Barça-Knall: Xavi könnte Jordi Alba ausbooten

30.08.2022 um 11:59 Uhr
von Andre Oechsner
Redakteur
Experte für den Transfermarkt, berichtet seit 2015 über den internationalen Fußball. Seit 2019 im Team von Fussballeuropa.com.
jordi alba
Foto: / Getty Images

Die Zukunft von Jordi Alba (33) ist scheinbar alles andere als in Stein gemeißelt. Laut der AS würde sich Trainer Xavi Hernandez keineswegs dagegen sperren, den routinierten Linksverteidiger abzugeben. Schon vor einem Jahr soll Barça erfolglos an der Trennung gearbeitet haben.

Xavi war nach seinem Amtsantritt im November vergangenen Jahres noch vollkommen überzeugt von Albas Qualitäten. Inzwischen hat beim Trainer der Blaugrana allerdings ein Umdenken stattgefunden. Xavi ist der Meinung, dass Alba entbehrlich ist.

Für einen kurzfristigen Abgang müssen jedoch verschiedene Szenarien eintreffen, wobei in dem Bericht schon erwähnt wird, dass sich Xavi bewusst ist, dass es nahezu unmöglich ist, Alba noch in den kommenden Tagen an einen anderen Klub abzutreten. Das Abgeben des Topverdieners wäre gleichwohl eine Entlastung des ohnehin noch viel zu hohen Gehaltsbudgets.

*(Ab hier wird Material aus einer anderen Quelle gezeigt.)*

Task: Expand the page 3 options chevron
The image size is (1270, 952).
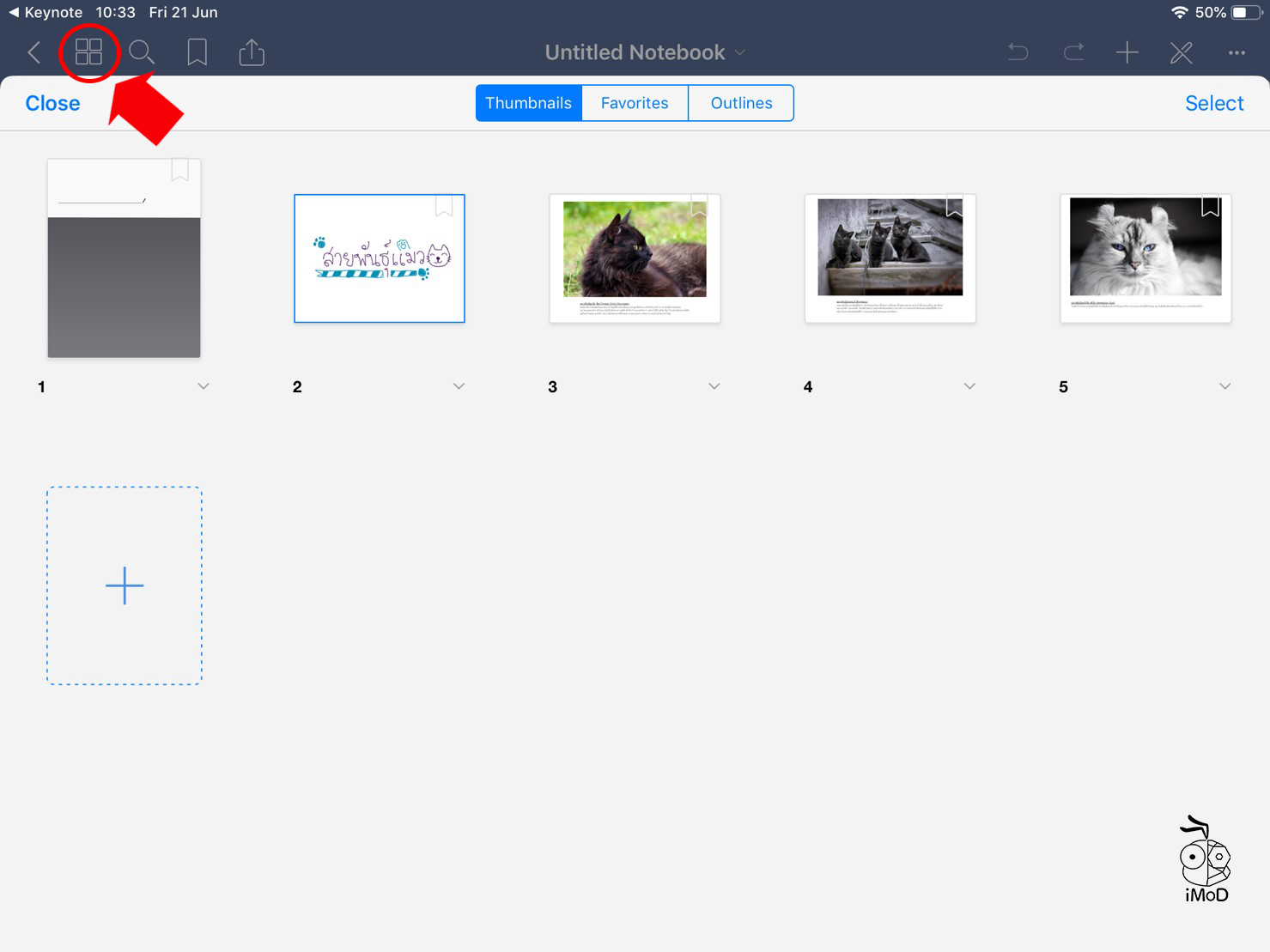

Barça und Jordi Alba: Alles hängt an Marcos Alonso

Albas möglicher Abgang hängt vor allen Dingen an der Personalie Marcos Alonso. Barça-Präsident Joan Laporta soll dem Linksverteidiger versichert haben, dass er in den nächsten 48 Stunden alles in seiner Macht stehende tun wird, ihm ihn vom FC Chelsea loszueisen.

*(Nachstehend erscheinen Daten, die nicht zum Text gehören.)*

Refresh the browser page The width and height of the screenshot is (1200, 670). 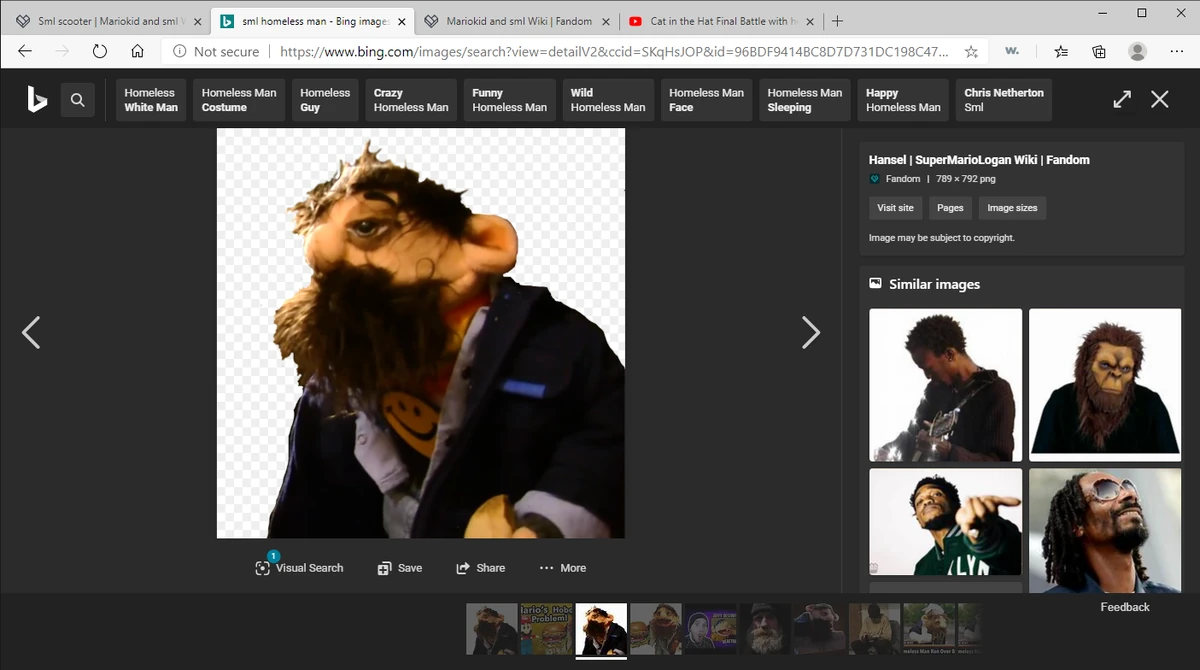[99, 51]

Was Alba außerdem ersetzbar macht, ist der in den ersten Pflichtspielen stark aufspielende Alex Balde. Der 18-Jährige hatte zuletzt zweimal in Folge den Vorzug vor Alba erhalten und bei jedem Einsatz eine überzeugende Partie abgeliefert.

Sollte Alba tatsächlich den Verein noch verlassen, angesichts seines noch bis 2024 gültigen Vertrags wäre eine Ablöse fällig, würde Barça eine der großen Identifikationsfiguren abgeben. Alba ließ sich seit Kindesbeinen in der Nachwuchsakademie La Masia ausbilden und kommt auf 431 Profieinsätze.